>>>

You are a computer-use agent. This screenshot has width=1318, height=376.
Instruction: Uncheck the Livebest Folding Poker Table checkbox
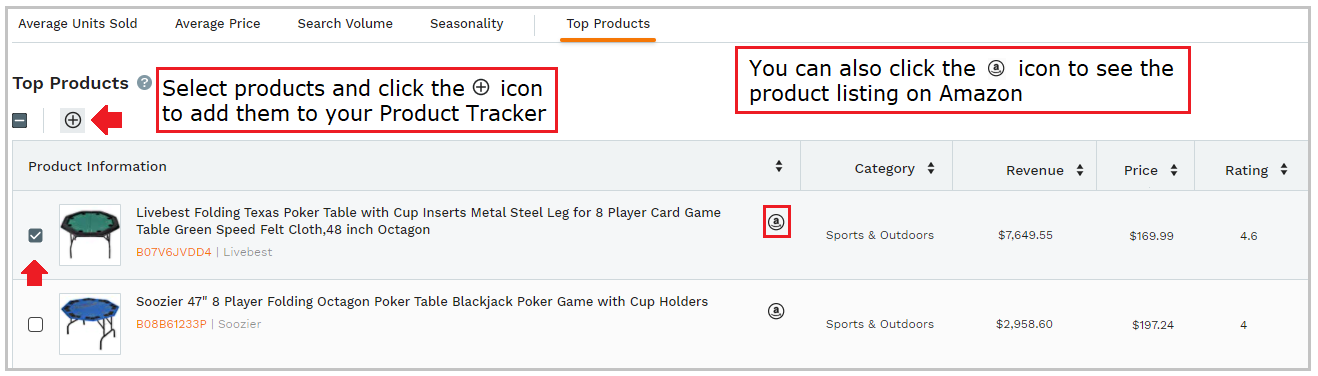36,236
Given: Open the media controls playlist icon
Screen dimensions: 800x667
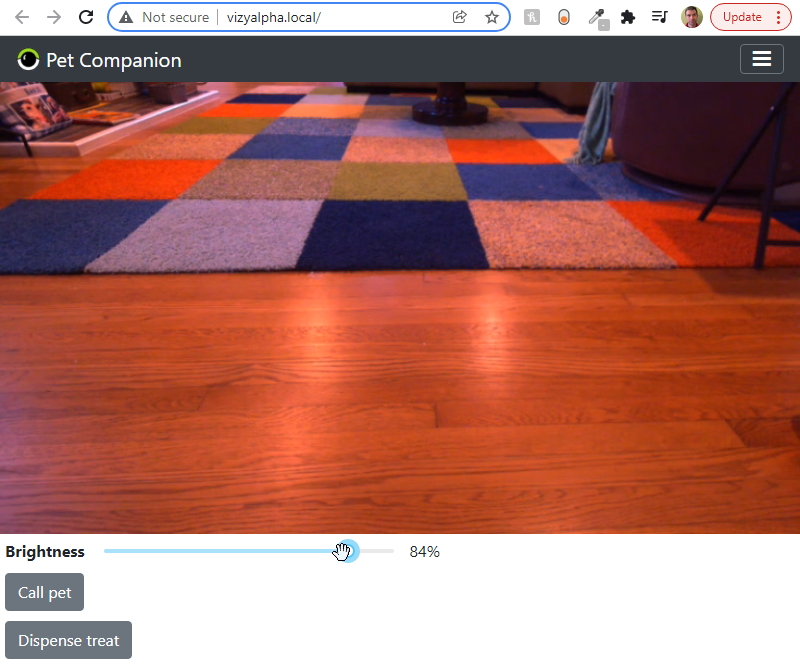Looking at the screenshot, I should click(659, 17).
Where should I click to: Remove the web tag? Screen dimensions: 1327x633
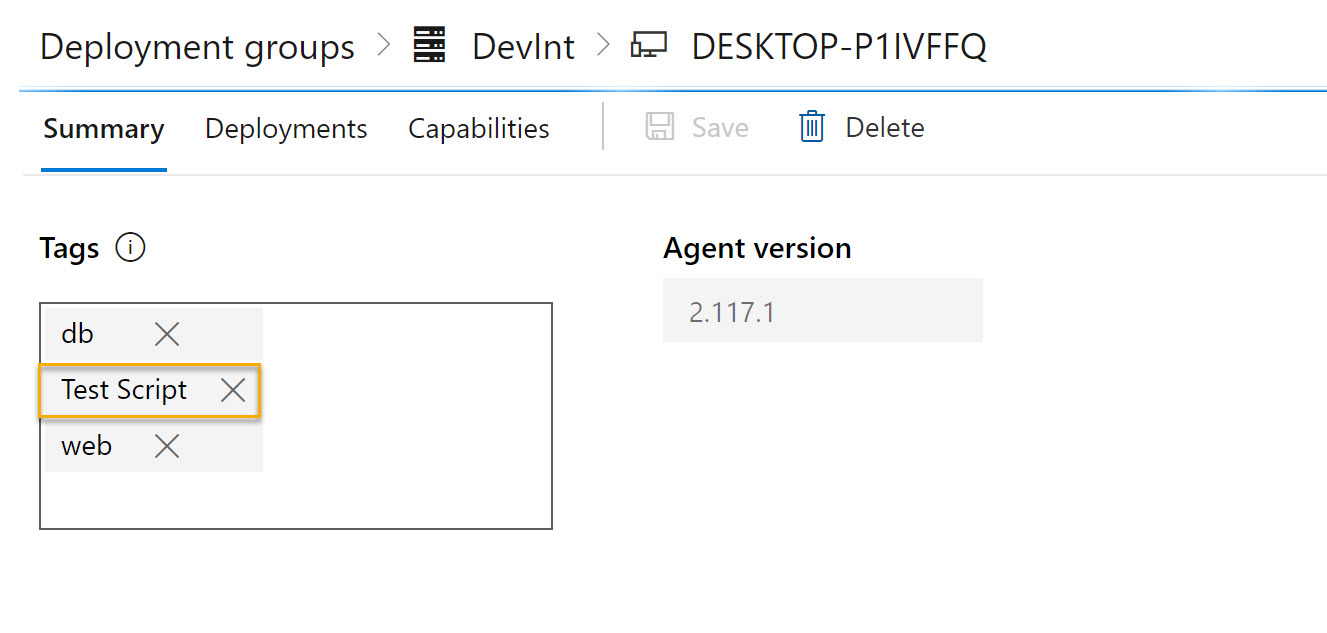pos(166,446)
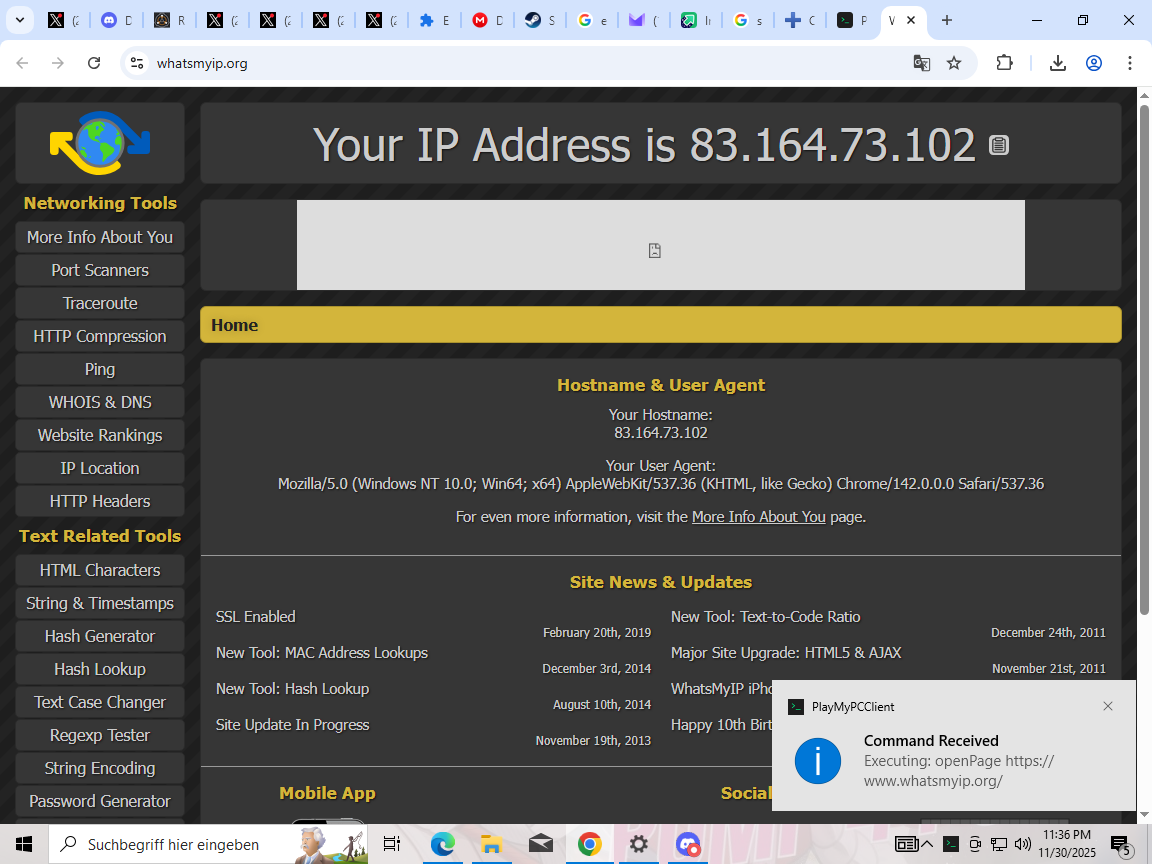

<<<
>>>

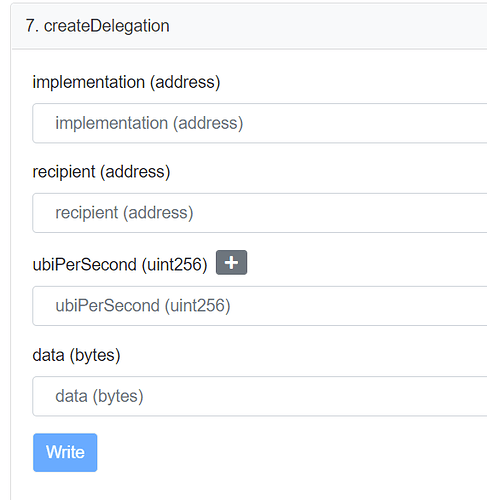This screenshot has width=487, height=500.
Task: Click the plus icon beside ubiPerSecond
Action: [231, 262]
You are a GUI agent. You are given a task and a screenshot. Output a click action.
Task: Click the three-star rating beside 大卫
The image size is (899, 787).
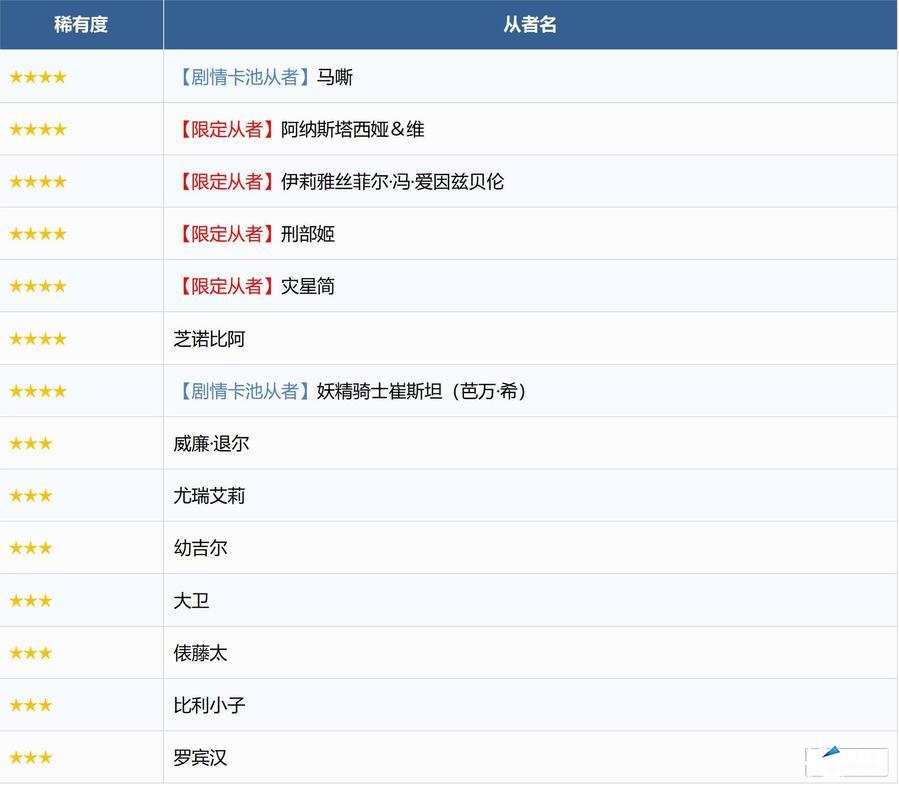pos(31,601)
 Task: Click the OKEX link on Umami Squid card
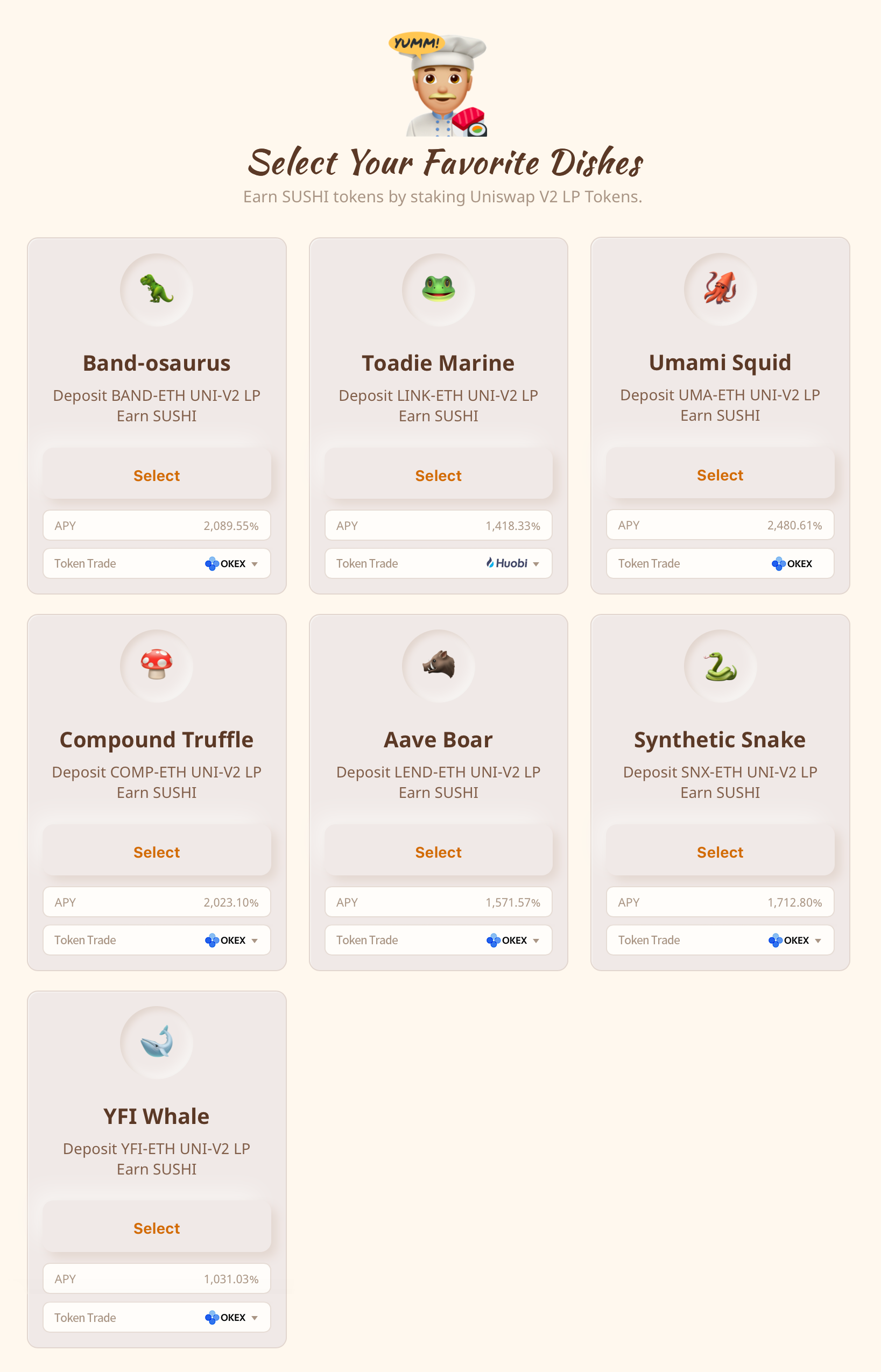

<<<

> **What is required**: Take from the material every line that holds "agent".

> **Solution**:
You are a computer-use agent. This screenshot has width=1318, height=376.
You are a GUI agent. You are given a task and a screenshot. Output a click action.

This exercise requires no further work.